Acute akathisia (AA) refers to akathisia that develops soon after the introduction of neuroleptic drugs; by contrast, tardive akathisia develops as a delayed side effect of long-term neuroleptic medication.
Akathisia is often used synonymously with neuroleptic-induced restlessness, yet the term was introduced well before neuroleptic drugs became available. In the clinical setting, restlessness can be caused by psychological factors, organic disorders (drug-induced disorders, drug withdrawal reactions, delirium, dementia, head injury, hypoglycemia, and RLS), and nonorganic psychiatric disorders (affective disorders, psychotic disorders, anxiety disorders, and childhood disorders like attention-deficit hyperactivity disorder).
The author distinguishes 2 aspects of restlessness — a motor (objective) component and a mental (subjective) component — and suggests a comprehensive operational definition.
The motor component of restlessness is typically considered to be under voluntary control; there is, however, a compelling need to move, and suppression of movement results in mounting distress.
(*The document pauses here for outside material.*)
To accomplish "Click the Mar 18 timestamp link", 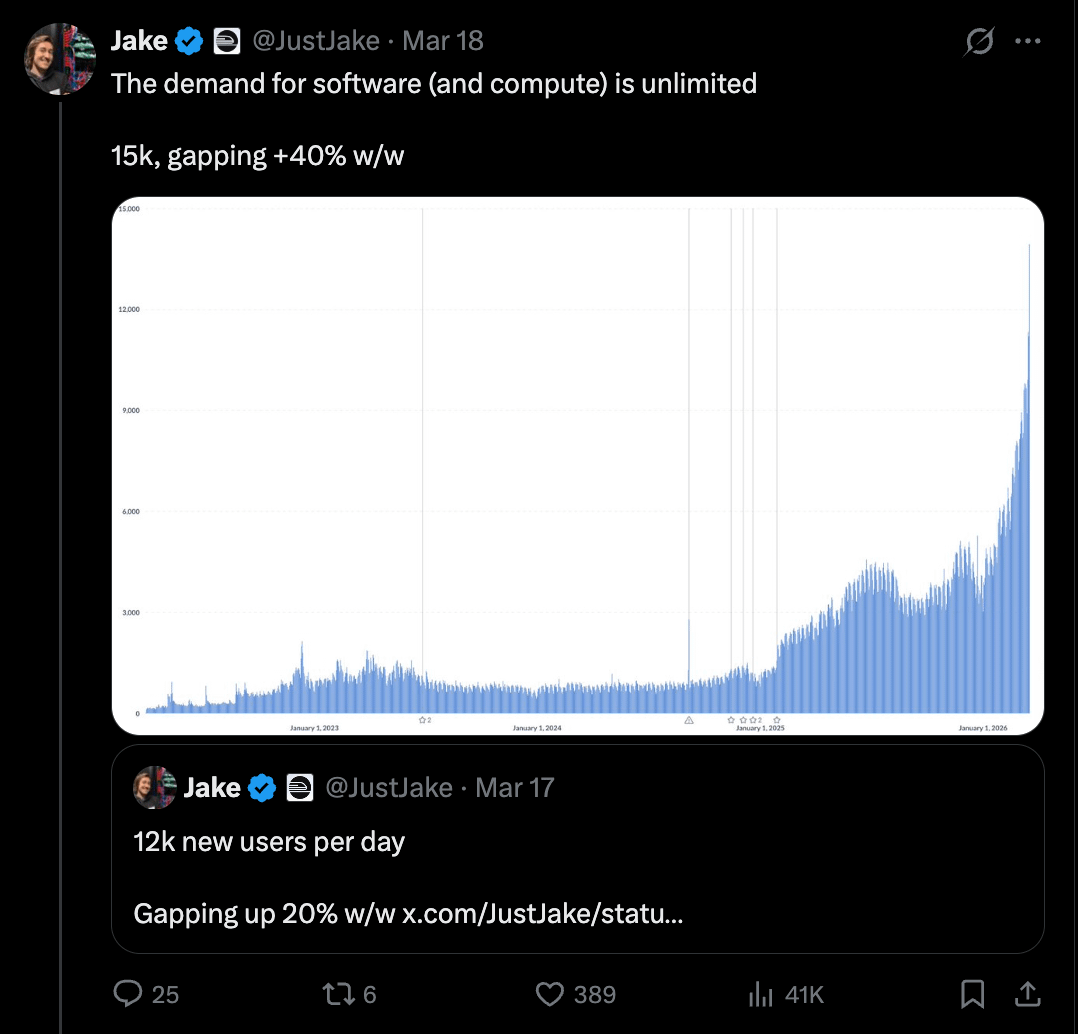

Sachdev reminds us that the functional neuroanatomy and the neurochemical basis of restlessness remain poorly understood. In many cases, restlessness must be treated because of its negative impact on the patient and caregivers. It is important, however, to identify and, if possible, to rectify the various psychological, social, and environmental determinants of restlessness. Drug therapy may be required to reduce motor activity and subjective distress. The choice of a particular drug is guided by the setting and the possible etiology. Neuroleptics are probably the drugs most commonly used for the management of agitation in dementia and delirium. Benzodiazepines are used quite extensively in the treatment of agitation, and a number of studies attest to their efficacy in some patients.
Neuroleptic drugs induce unpleasant subjective effects among healthy controls and in many psychiatric patients. A dysphoric response is often a predictor of neuroleptic non-compliance. The manifestations of neuroleptic-induced dysphoria (NID) are varied and range from complaints like “the drug disagrees with me” and “I feel emotionally unresponsive” to neuroleptic noncompliance, anxiety and dere-alization, school and work avoidance, painful sensory symptoms, and even depression. The question of whether or not NID can also manifest as a cause of or contributor to depression is a controversial issue that remains to be resolved.
NID may result in a poor outcome, but while many NID patients become noncompliant, others benefit from dysphoria by negotiating with their psychiatrists for lower yet effective doses of neuroleptics, resulting in less severe EPS. The neurobiological basis of NID remains poorly understood.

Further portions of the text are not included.